Hi, I am trying to come up with a formula that would let me evenly distribute recordings onto CDs, so each CD has roughly the same amount of time (or number of tracks). For example…
One audio CD holds 80 minutes. Lets say I have 50 recordings or tracks, totaling 85minutes. I’d like to distribute the recordings onto both CDs, so that each CD has 40 or so minutes, vs. the first CD having 80 minutes, and the second CD having 5 minutes. Or, I’d like each CD to have 25 tracks.
The complicating thing is that each recording might vary in length from 10 seconds to 30 minutes. So if (for example) there were 150 minutes of recordings, but a recording in the middle was 30 minutes, we may end up having 3 CDs of recordings instead of 2, because maybe the 30 minute recording came towards the end of the 1st CD and didn’t fit, so it had to go onto the second CD.
In theory, depending on the situation, I’ll have enough recordings to fill up 1 to 5 CDs.
I’m trying to write the code in PHP, but if you just tell me how to iterate through the recordings and determine which CD they go on, I can do the translation to code.
If you can only use two CDs, this is the partition problem, and no efficient algorithm exists, but there are reasonable approximations as described in the link. However, it seems like you’re willing to allow more than two CDs under some circumstances, which could change the problem somehow, but it very likely depends on how exactly you penalize using more than two discs.
Yes, the tracks do have to be in order, and the # of CDs isn’t limited to 2. It depends on how many recordings there are. If there are 161 minutes of recordings, they would definitely have to go onto 3 CDs.
But in that case I wouldn’t want the third CD to have just a solitary 1 minute recording (for example). For a better user experience, I’d want the recordings to be more evenly distributed across the CDs. It doesn’t have to be perfect - I just want to avoid where the last CD just has a small handful of recordings.
There is a dynamic programming algorithm that will solve the problem exactly, but it’s pretty complicated, and probably not worth doing if you just need an approximate solution. There has to be a better heuristic than just fiddling with it, but nothing comes to mind.
How about:
Find minimum number of CDs needed
Find average time per CD
Since the tracks have to be in order, add track times until close to average (±10%?), then split
After this, check times on each CD
If time between CDs varies (±50%?), split tracks earlier/later
If still no solution found, add 1 more CD and try again
There may be problems with long tracks. Maybe you could see if any tracks are longer than the average time per CD at the start, and refuse to work if that’s the case.
What about exhaustive search? Figure out the minimum number of CDs, N, and look at every possible location for the N-1 breaks, keeping the maximum time under 80 minutes. Find the one with the smallest difference between minimum CD time and maximum CD time. Repeat with N breaks, and look at the two best solutions and choose the one you like most.

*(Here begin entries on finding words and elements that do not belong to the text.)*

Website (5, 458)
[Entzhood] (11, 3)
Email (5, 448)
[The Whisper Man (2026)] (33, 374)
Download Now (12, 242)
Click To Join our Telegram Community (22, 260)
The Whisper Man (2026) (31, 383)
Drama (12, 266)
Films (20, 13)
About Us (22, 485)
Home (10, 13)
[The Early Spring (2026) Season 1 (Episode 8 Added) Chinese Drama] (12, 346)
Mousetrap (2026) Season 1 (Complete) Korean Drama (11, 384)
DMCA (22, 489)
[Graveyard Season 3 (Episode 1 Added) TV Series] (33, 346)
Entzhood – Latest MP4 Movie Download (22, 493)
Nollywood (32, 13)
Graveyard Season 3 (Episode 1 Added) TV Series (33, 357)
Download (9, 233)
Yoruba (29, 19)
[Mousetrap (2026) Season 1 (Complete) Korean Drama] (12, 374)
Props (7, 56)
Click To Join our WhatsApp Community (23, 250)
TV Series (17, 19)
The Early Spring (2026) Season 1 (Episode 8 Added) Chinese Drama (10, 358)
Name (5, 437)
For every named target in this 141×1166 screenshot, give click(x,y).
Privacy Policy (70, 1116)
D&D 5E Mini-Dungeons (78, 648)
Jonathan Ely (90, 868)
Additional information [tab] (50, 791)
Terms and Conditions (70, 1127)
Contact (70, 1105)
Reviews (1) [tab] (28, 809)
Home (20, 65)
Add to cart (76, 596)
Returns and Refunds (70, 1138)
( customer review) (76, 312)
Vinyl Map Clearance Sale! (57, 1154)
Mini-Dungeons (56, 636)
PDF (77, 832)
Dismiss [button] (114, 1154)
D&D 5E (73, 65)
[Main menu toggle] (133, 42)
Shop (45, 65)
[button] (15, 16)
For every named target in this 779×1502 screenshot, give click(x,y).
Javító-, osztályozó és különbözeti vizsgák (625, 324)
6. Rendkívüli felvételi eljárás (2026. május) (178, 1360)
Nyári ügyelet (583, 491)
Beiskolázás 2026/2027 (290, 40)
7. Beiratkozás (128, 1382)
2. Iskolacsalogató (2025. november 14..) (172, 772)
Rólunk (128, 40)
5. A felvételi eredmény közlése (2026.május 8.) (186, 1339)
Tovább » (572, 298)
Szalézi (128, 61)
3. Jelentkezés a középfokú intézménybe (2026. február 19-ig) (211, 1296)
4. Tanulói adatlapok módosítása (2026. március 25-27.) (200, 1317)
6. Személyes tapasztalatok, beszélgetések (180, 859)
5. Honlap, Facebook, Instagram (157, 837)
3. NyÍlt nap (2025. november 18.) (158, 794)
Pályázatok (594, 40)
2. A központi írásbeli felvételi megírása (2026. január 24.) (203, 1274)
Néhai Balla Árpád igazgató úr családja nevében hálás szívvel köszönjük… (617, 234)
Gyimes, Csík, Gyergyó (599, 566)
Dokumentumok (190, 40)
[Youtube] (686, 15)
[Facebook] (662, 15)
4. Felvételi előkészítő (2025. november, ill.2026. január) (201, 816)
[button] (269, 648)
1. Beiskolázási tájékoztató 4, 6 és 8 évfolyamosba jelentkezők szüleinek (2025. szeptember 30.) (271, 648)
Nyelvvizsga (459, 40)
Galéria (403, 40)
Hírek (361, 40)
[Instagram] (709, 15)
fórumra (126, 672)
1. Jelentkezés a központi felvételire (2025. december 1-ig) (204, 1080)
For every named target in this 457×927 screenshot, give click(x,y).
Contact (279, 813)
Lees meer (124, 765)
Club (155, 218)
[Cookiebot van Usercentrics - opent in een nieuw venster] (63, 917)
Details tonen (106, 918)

Horribly inefficient from a computer science standpoint, but should be easy to code, and for N = 5, I’d think it could be run in a reasonable amount of time. Once it’s running, there are probably some easy optimizations you could add if you need to. How often will you need to do this?
ETA: Or you could use the highly efficient 8-track algorithm. Stick the breaks where you want them by fading the song out, then fading it back in on the next disk.
ETA2: For you young dopers, yes, they really did that.
It wasn’t so bad when it occurred at a natural break in the song. I remember that the Magical Mystery Tour 8-track broke “I Am The Walrus” around the two-minute mark, where there is a deliberately abrupt edit in the original recording.
This pretty much sums it up.
Determine min. number of CD`s, X; Average length per CD, Y
Put tracks in order.
Add tracks in order to CD 1 until if you add the next track, total time goes past average Y.
Repeat for CD 2.
For the next CD, do all the tracks fit - if so, done.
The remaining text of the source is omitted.